Rust version has caught up to the C one

It took a while, but the Rust version of the code generating the positions of galaxies has finally reached the level of functionality of the C version. Meanwhile, I have gathered quite a bit of interesting experience, which I'm now going to share.

Rust vs other languages

Programming in Rust is nothing like programming in any other language I've had contact with (which means mainly the C family and Python). One remotely similar experience was experimenting with Haskell, but even that generally due to incompatibility between my intuition and the language (although Rust has many functional features, but as will be mentioned later, one shouldn't overuse them...).

The feature that differentiates Rust from other languages the most is its concept of ownership. Every value has a binding that owns it. When the owner goes out of scope, the memory it was using is automatically deallocated.

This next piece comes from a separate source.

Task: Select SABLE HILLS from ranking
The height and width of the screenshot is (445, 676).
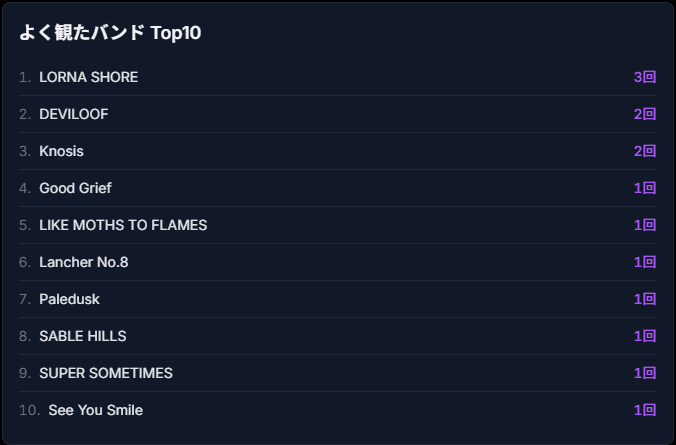Action: point(83,336)
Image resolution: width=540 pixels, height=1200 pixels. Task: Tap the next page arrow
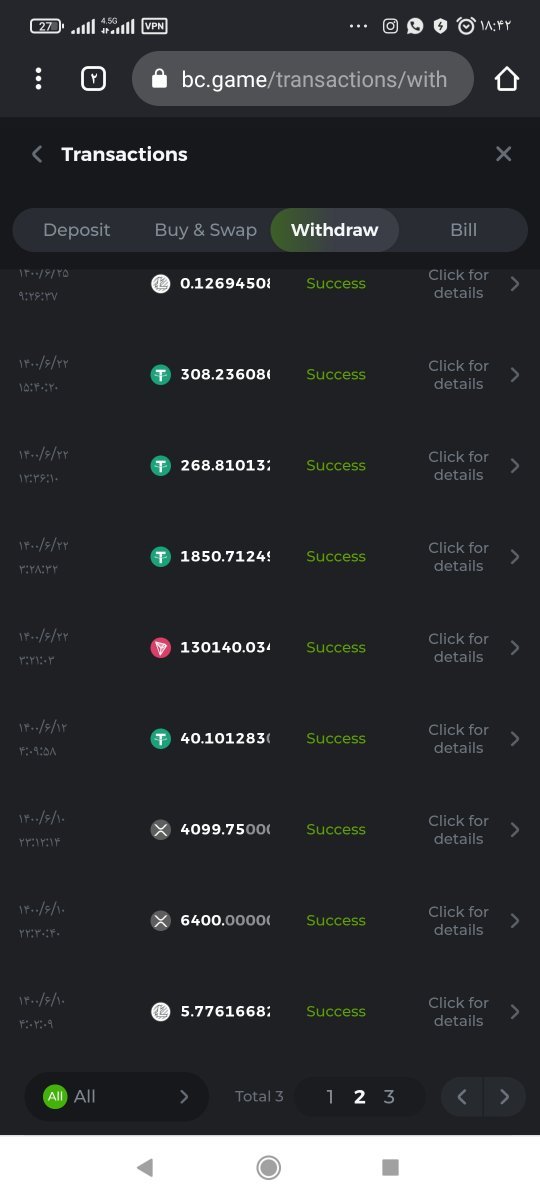coord(504,1097)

Since every value can only have one owner and each binding goes out of scope sooner or later, problems like memory leaks or double deallocation disappear.

In order to be able to refer to a value from more than one place, one can "borrow" it. You can borrow a value immutably multiple times (but, as the name suggests, you won't be able to make any changes to it), or only once mutably. The purpose is to make it impossible for multithreaded programs to simultaneously modify the same data (or even to read data which is being modified by another thread).

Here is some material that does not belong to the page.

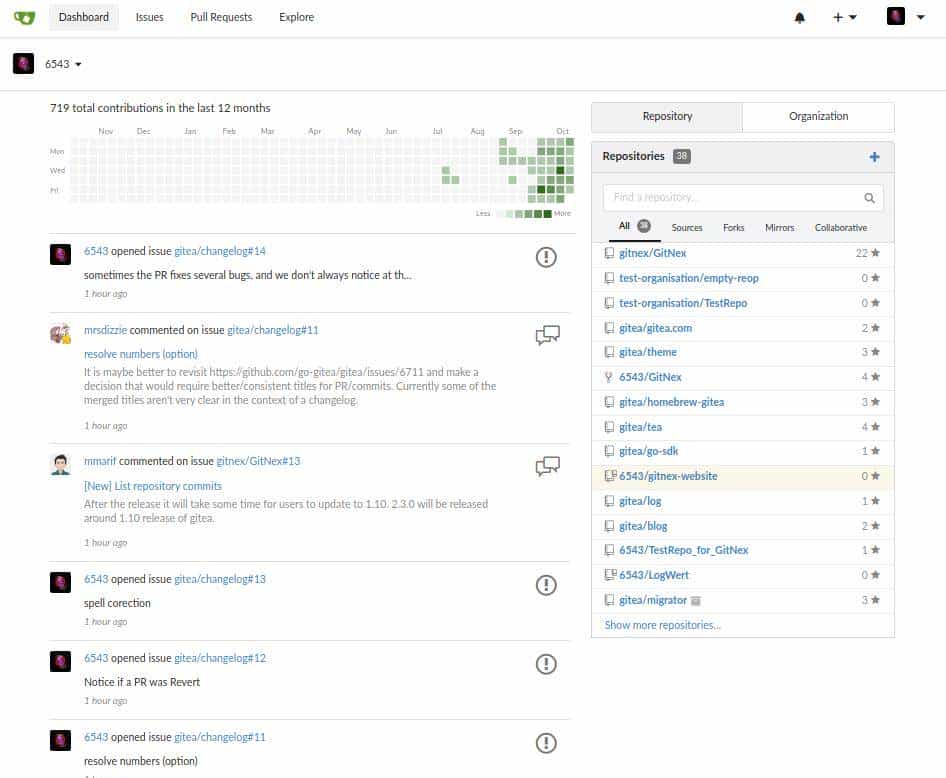Create a new repository via blue plus
Image resolution: width=946 pixels, height=778 pixels.
point(873,156)
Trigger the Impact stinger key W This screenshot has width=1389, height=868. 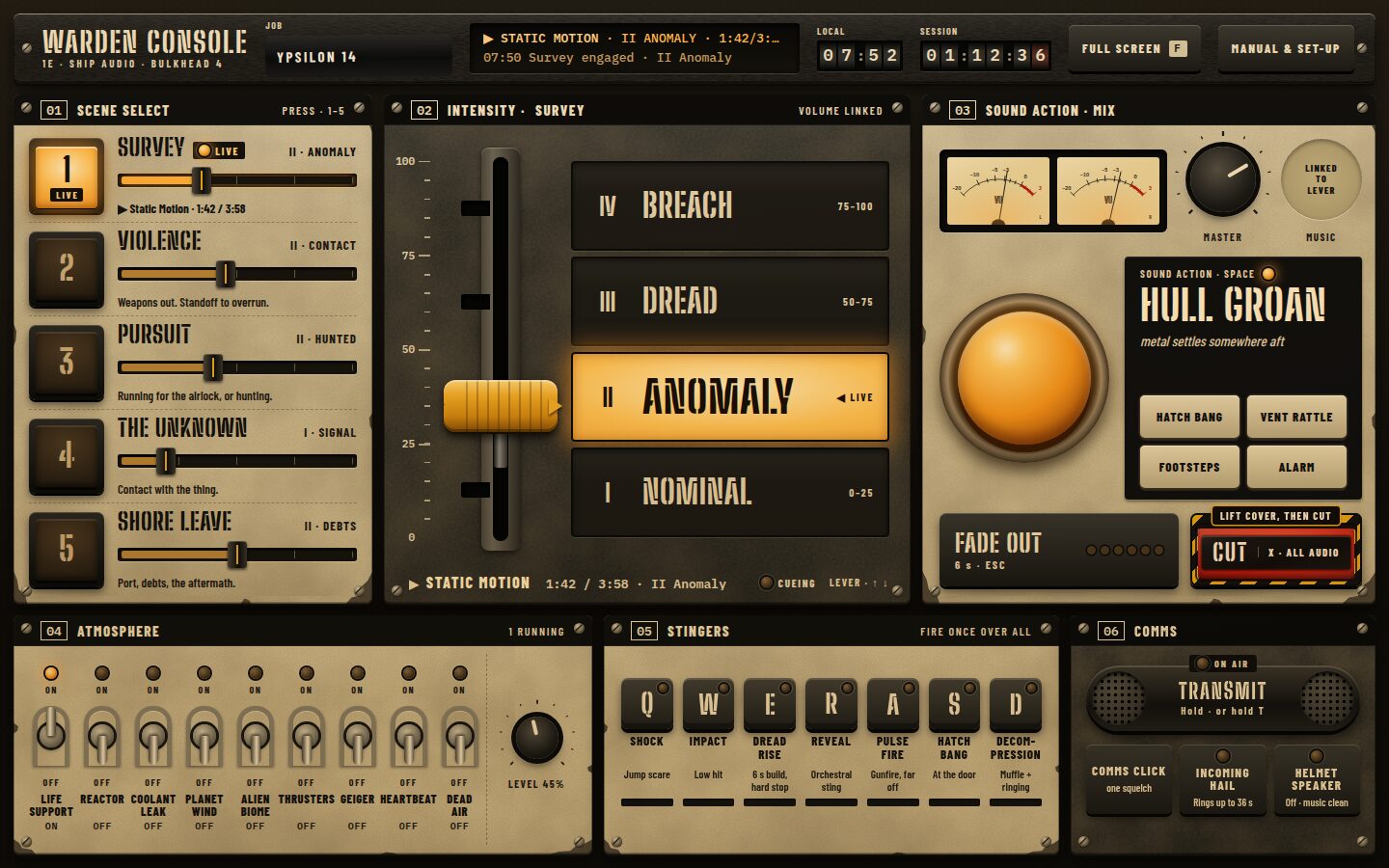pos(708,705)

The rules are simple enough, but it turns out that many structures known from other languages become difficult or even impossible to code.

Cyclic data structures in Rust

In so-called "safe" Rust (which means observing the rules described above - you can turn them off for some fragments of the code) cyclic data structures mainly don't exist. You can see that in a simple example:
Let A refer to B. We want to save a reference to A in B (for example, because we want a doubly linked list or a tree traversible both up and down). Because A already has a reference to B, we can't mutably borrow B - it would contradict the rules of borrowing. The only way would be to simultaneously create A and B, but there is no such possibility in Rust.

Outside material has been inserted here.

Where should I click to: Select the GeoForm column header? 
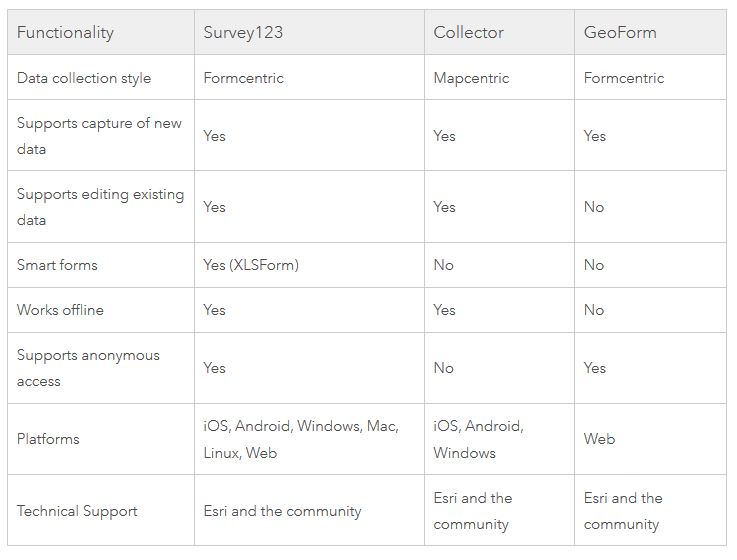[620, 32]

Actually, the situation is not really so hopeless. There are data structures allowing to enforce borrowing rules dynamically at runtime. Using them, one can temporarily obtain a mutable reference to an object already borrowed in another way. I don't really understand this topic, so I won't be going into more detail.

Octrees

One of the data structures I'm using in the Universe project is an octree. I use octrees to subdivide the space and decide where the generated objects are supposed to be. So, I wanted to code octrees in Rust.

At the very beginning I encountered the problems I described above - I wasn't able to keep a reference to the parent in child nodes. It would appear that I lost the ability to go up in the tree, which would mean not being able to focus on bigger fragments of space after focusing on smaller ones. Fortunately, I remembered one thing after a while.

When I was experimenting with Haskell, I read about coding trees in this language. In the article there was also a description of a structure enabling one to traverse a tree - a zipper. A zipper contains two main elements - the node we are focused on and a list of parent nodes along with side branches. Going down in the tree means separating the child node and pushing the parent to the end of the list, and going up - taking a parent from the list and rebuilding the node.

So I decided to code a zipper in Rust and allow myself to travel freely around the octree. My intuition failed me again and I had to change my approach multiple times, until finally I settled on something resembling the functional style - the operations on the tree and the zippers created modified copies of the structures and returned them, leaving original ones untouched. This way I didn't have to worry about borrowing rules (since you can borrow immutably without limits).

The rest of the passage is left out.